- **What needs to be done**:
What is needed here is every line of the records that includes "will".

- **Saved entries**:
..............................
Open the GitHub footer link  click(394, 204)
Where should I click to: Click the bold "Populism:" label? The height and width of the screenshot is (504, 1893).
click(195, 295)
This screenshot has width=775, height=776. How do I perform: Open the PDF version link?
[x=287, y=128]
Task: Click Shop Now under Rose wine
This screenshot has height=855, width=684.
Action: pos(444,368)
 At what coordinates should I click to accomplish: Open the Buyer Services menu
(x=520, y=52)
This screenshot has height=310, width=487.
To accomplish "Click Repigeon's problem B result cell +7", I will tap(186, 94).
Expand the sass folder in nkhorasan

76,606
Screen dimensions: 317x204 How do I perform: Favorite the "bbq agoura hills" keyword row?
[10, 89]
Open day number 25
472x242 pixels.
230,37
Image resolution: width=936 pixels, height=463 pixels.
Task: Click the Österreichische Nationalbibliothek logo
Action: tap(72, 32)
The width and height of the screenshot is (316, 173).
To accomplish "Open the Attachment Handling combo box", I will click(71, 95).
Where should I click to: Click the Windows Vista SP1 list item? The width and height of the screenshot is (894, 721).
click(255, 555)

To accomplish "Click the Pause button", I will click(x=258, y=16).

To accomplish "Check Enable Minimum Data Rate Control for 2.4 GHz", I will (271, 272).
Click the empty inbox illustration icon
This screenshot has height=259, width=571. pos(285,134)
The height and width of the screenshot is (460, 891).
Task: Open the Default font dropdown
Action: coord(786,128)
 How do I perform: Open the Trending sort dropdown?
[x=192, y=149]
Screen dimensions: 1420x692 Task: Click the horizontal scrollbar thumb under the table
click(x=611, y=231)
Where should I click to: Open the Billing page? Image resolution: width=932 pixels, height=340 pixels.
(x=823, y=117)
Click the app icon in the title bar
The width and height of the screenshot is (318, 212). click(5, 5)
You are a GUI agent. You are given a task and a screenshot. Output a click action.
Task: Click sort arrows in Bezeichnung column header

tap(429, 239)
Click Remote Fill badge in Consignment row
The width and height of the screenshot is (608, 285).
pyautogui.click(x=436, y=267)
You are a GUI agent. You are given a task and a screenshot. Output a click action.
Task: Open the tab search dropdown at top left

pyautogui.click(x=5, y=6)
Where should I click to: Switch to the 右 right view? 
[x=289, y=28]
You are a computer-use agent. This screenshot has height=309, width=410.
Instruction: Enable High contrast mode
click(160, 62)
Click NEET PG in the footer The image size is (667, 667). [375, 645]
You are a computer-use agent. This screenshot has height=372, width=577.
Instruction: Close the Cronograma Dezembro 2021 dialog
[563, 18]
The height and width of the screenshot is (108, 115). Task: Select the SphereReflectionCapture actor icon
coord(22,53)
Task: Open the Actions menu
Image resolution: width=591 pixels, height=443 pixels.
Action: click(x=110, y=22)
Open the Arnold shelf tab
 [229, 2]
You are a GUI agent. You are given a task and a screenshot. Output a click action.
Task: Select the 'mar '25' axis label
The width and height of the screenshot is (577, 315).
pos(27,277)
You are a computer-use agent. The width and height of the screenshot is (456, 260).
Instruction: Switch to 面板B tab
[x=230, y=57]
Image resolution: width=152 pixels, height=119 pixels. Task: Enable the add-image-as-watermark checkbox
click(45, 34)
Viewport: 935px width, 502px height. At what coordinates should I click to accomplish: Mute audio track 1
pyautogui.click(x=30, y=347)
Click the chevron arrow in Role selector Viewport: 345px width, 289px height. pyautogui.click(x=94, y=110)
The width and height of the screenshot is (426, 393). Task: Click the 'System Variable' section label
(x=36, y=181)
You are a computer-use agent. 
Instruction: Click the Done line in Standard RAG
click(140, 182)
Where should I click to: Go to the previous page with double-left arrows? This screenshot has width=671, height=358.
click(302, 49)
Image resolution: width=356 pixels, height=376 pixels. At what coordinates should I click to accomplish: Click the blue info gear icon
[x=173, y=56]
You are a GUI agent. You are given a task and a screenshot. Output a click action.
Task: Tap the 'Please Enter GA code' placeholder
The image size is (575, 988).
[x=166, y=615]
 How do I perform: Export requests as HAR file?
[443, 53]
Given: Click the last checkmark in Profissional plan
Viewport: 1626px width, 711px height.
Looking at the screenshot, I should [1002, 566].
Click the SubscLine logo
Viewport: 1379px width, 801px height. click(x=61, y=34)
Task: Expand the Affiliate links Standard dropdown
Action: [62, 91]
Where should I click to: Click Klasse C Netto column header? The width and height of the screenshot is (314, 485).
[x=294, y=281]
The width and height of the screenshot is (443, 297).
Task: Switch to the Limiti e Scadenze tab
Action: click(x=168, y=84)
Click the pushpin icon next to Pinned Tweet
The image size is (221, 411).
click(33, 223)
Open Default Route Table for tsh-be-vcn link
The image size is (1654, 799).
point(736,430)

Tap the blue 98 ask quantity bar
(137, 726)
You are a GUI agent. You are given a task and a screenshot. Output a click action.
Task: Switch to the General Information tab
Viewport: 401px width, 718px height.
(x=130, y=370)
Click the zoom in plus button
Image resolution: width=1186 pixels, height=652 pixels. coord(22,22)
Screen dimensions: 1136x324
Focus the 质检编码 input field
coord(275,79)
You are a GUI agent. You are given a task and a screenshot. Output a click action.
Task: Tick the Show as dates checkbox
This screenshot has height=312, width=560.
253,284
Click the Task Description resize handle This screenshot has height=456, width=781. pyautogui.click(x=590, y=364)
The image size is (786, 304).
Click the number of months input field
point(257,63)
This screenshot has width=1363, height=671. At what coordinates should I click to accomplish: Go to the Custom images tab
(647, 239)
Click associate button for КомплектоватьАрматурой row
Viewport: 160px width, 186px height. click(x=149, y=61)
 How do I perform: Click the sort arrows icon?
..............................
- **Output**:
To accomplish "Click Repigeon's problem B result cell +7", I will tap(186, 94).
To accomplish "Open the Attachment Handling combo box", I will click(71, 95).
To accomplish "Click the Pause button", I will click(x=258, y=16).
To accomplish "Check Enable Minimum Data Rate Control for 2.4 GHz", I will (271, 272).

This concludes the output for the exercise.